Mr Cascella came to the meeting with town's new personnel director, Nancy M.
Markey, and Public Works Director Fred Hurley, who serves as the town's ADA
coordinator. Two weeks ago Mr Cascella told The Bee that the Persons With
Disabilities Committee is an advisory committee only and the town will work
through Mrs Markey to comply with the ADA law.
At the meeting, however, Mr Cascella was more conciliatory. While repeating
that he believes the ADA committee's role is advisory, he said the town wants
to work with the committee.
"I am not looking toward an adversarial relationship in any way, shape or
form," he said.
The committee agreed to send to the first selectman a list of suggestions and
recommendations for compliance with the federal ADA law. Mrs Beres said many
of the suggestions already had been made: install a call-for-assistance buzzer
next to the elevator in Edmond Town Hall, publish the ADA grievance procedure,
change the wording of the town's legal notices, make sure all public meetings
are held in accessible locations.
"My goal is to make all meetings and services accessible," she said.

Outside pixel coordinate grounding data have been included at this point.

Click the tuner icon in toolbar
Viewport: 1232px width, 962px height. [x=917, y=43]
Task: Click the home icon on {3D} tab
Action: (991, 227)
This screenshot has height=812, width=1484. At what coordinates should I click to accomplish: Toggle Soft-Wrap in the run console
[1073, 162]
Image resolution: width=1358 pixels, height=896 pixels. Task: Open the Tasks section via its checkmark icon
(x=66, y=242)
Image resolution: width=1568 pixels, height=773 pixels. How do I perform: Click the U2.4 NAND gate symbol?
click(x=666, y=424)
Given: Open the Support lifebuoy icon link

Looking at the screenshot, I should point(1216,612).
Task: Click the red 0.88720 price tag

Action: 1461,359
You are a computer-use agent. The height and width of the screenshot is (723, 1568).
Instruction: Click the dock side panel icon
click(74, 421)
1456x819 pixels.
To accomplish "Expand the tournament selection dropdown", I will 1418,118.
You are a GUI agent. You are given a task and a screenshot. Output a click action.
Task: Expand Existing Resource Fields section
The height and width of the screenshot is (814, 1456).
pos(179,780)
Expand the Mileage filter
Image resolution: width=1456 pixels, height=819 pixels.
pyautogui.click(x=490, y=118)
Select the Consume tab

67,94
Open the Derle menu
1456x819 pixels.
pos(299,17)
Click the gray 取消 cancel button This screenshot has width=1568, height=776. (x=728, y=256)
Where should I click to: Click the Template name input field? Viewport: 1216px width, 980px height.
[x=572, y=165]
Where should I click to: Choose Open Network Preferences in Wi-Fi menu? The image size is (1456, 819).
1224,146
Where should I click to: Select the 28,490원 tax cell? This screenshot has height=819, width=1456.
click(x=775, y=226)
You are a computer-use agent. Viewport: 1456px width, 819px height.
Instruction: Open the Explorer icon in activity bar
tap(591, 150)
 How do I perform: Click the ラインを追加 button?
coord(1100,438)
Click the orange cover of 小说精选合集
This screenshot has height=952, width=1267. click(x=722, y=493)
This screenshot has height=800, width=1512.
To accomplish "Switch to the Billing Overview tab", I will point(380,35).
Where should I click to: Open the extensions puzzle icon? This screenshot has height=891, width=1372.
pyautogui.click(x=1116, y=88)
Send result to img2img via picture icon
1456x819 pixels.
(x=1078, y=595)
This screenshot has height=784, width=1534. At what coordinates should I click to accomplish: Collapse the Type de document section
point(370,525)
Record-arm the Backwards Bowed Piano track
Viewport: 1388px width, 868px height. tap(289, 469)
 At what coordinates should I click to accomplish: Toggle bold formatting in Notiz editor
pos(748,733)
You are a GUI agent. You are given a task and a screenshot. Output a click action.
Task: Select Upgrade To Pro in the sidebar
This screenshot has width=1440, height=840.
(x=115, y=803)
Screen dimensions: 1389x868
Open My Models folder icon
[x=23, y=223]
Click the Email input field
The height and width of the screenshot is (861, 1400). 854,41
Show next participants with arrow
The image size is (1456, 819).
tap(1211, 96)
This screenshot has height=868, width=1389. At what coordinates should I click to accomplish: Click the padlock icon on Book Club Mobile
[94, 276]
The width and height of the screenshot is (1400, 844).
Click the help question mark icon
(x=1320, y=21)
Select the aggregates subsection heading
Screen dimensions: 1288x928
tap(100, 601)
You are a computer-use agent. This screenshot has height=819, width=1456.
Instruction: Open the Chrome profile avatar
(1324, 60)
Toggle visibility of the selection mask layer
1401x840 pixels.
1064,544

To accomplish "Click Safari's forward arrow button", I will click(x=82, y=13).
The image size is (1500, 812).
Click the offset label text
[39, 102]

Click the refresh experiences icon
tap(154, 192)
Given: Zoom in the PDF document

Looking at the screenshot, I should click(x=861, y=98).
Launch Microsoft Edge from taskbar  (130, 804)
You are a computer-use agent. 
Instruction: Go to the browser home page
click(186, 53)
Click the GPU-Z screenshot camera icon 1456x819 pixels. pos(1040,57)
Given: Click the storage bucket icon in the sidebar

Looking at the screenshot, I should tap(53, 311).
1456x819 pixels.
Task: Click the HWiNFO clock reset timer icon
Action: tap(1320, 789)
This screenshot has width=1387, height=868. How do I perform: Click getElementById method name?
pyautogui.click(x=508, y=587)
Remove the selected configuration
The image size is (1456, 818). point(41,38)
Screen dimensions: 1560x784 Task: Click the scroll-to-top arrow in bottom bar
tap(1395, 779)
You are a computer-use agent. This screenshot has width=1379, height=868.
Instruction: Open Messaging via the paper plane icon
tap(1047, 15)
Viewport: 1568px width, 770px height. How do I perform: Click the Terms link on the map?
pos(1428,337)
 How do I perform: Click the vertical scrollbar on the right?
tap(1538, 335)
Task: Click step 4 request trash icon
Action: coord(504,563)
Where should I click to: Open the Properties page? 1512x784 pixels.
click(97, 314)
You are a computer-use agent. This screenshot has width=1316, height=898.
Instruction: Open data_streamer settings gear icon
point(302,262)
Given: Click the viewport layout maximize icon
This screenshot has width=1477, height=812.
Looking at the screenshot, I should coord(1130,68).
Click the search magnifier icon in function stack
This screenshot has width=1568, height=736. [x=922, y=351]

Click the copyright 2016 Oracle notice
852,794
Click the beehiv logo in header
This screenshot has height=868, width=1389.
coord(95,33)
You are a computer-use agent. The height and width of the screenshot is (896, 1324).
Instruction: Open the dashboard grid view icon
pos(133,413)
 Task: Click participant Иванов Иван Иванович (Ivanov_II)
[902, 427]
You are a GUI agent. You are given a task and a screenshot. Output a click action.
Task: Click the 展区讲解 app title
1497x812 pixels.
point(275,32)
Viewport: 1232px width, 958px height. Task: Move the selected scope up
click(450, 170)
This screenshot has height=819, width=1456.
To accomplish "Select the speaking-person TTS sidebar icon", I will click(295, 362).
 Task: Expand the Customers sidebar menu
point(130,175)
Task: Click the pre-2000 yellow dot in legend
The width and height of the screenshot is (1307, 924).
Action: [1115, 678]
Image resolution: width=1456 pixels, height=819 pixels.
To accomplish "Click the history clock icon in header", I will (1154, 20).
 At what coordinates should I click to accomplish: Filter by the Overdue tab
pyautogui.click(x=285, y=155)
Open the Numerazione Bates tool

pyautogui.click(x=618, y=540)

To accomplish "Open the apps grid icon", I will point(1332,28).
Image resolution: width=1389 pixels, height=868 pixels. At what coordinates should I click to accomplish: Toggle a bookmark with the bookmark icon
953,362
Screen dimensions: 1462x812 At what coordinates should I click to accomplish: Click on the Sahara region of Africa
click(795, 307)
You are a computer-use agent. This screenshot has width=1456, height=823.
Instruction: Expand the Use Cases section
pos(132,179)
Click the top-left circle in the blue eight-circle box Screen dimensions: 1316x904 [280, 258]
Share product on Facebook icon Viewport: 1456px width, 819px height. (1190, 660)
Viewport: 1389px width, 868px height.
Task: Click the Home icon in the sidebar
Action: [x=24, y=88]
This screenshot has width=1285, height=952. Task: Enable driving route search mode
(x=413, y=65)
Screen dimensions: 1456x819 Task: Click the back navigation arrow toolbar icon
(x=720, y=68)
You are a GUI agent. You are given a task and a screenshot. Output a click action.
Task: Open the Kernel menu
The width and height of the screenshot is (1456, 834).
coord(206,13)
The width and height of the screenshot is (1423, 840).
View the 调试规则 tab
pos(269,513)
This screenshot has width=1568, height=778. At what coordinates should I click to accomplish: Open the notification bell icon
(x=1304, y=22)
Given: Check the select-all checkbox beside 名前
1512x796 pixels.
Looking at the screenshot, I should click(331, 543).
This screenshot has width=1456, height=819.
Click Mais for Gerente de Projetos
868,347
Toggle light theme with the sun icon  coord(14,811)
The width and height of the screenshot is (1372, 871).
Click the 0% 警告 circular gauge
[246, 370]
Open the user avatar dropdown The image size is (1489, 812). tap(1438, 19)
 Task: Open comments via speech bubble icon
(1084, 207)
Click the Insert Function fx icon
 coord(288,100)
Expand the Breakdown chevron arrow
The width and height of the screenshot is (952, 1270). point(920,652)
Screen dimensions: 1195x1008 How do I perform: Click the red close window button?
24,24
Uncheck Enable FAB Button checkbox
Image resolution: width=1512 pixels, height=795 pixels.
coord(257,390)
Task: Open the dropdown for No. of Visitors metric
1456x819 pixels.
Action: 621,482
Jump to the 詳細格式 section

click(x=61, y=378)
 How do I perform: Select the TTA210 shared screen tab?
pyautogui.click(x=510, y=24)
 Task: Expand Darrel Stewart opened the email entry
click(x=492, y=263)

Mr Cascella said a list of recommendations is a good idea.
"It's a good way to have milestones for all of us to reach," he said. "It
would be an outline, a document for all of us to check off as we go along."
Some committee members did not realize that meetings conducted by the Board of
Education or the Borough of Newtown are not under the jurisdiction of the
first selectman.
Accessibility problems at Edmond Town Hall are complicated by the fact that
the building is operated by the Board of Managers under the Hawley Trust; the
town neither pays to use the building nor has any control over its management
and operation.
"The only buildings under town control are Town Hall South, the highway
garage, the teen center and the senior center," Mr Cascella said. "While Town
Hall South is reasonably accessible, I didn't get the money (in the recent
failed referendum) to renovate it - but I'll be trying again," he said.
Alana Sherman, a community advocate from the non-profit Center for Independent
Living of Southwestern Connecticut, said that under Title II of the Americans
With Disabilities Act, "structural access is automatically assumed for towns
like Newtown."
"But the law doesn't require municipalities to bankrupt themselves. It doesn't
require access to every building but access to every service," she said. "Once
accessibility is accepted as a way of life, it is at that point you start
seeing change."
The committee decided to handle the issue of the grievance over the June 6
Planning & Zoning Commission meeting in Edmond Town Hall separately. Ms Brandt
said that if it isn't resolved the committee could ask the ADA Coalition in
Hartford to assign a mediator.
Mr Hurley said the grievance is moot because the issue was quickly resolved:
The town has moved meetings to handicapped accessible locations and adopted
the zoning regulation change, sought by the committee, to make the permit
process easier for ramps to be built at the homes of disabled residents.
He admitted that he did not respond to Mrs Beres in writing until August 27
but said he had discussed the matter with her in several telephone
conversations.
"The action was there even if the letter wasn't written," Mr Hurley said.